Today, besides assiduously striving for political hegemony, pursuing economic domination, seeking military expansion, and pushing for neo-colonialism through immigration all over the world, China is strenuously working to promote new PR campaigns and tongzhan throughout the West, and most of all in America, equipped with an inexhaustible budget from its enormous trade surplus. Government-controlled Chinese media magnates are busy purchasing Hollywood studios, hiring proxies, or setting up outlets to spread the messages dictated by the Chinese regime to the American public. The Chinese government itself has likewise invested billions of US dollar into building its overseas media networks and to expand their influence. China has set up giant billboards in New York’s Times Square, for example, and China’s primary official TV network, CCTV, has set up the China Global Television Network (CGTN) on American soil, which today reaches a large number of viewers. The content of their programs invariably serves the aims of tongzhan: whitewashing and glorifying China, promoting a positive and friendly image of the Chinese regime, and projecting a phony sense of peace and friendship between China and America.

Meanwhile, other NGOs and institutions controlled or financed by the Chinese government, starting with the notorious “Confucius Institute,” which plays a similar role in brainwashing Americans about China, are likewise reaching their tentacles into the American public in the name of educational and cultural exchanges. The same is true of those educational institutions they have set up in America. They often offer to cooperate with the mainstream American media or educational institutions in order to disguise themselves and thus enhance their deceptive effect. They frequently use economic incentives to entice American organizations into speaking favorably of the Chinese regime and to further infiltrate America with the viewpoints of the Chinese Communist Party.

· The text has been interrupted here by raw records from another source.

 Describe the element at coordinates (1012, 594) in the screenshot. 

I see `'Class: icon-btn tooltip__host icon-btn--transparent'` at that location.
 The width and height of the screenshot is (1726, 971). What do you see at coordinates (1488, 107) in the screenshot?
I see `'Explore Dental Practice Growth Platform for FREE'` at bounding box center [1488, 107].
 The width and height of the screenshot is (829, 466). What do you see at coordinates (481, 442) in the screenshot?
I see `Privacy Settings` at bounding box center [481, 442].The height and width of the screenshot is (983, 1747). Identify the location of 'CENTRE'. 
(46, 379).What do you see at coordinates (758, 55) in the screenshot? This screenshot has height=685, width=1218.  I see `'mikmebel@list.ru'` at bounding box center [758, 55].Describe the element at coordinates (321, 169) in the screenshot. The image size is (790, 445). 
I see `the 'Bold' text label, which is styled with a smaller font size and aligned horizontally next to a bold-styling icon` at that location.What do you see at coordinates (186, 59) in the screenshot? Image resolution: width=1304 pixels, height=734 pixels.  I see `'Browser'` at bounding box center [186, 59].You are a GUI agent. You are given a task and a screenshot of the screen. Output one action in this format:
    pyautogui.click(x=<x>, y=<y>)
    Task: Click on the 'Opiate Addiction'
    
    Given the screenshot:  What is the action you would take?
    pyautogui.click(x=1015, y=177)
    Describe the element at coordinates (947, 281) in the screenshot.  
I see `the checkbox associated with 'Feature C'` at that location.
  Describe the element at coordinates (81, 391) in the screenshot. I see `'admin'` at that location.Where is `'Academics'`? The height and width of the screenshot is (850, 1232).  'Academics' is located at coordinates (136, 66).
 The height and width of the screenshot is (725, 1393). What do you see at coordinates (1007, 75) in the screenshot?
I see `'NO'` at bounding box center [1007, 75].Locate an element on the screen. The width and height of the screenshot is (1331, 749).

Needless to say, China enjoys so much leeway to operate its evil apparatuses in America with impunity only because it is allowed to do so out of the greed, ignorance, ill intent, and mindless insouciance of the Jews, the gentile elites, and even some common Americans, respectively. The only real solution to the Chinese question in terms of reducing and eventually eliminating its menace to whites and Western civilization is a complete and comprehensive disengagement from China, starting with abolishing global free trade and thus effectively halting international trade with China. This might bring about a few temporary difficulties or inconveniences for the West, but is nevertheless the only truly effective way to save the white nations and to contain the Chinese monster by starving it of all it needs to grow, expand, and commit evil, so that an enervated beast can finally be reined in and tamed.

Notes

[1] [5] A united front, aka tongzhan, together with the internal management of the Party and armed struggle, were the three “magical tools” of the Chinese Communist Party, according to Mao. This triadic theory has been inherited by today’s Chinese Communist establishment and is still widely taught in its schools today.

[2] [6] Mark Harris’s book, Five Came Back: A Story of Hollywood and the Second World War, describes a revealing historical episode: the issue of Life magazine published on October 4, 1937 included a photograph, allegedly to decry the Japanese airstrike on the South Railway Station of Shanghai on August 28 of the same year. The famous photo showed a little boy in rags, sitting amidst the ruins of a bombed-out building, apparently after the Japanese air raid on the city. This was widely circulated in the American media as evidence of Japanese brutality. Years later, the director Frank Capra admitted that the photo was his work, and was staged, as the boy was actually put there by the Chinese after the air raid with the express purpose of being photographed as part of a joint operation between the Hollywood film industry and the Chinese government.